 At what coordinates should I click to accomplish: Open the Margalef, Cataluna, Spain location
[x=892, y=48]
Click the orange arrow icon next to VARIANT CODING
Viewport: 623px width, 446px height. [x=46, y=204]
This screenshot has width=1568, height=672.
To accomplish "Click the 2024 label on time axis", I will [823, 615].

- [Given problem] How many lines of the material above contain the string "accomplish" (case counts)? Give only the number.

- [Final answer] 2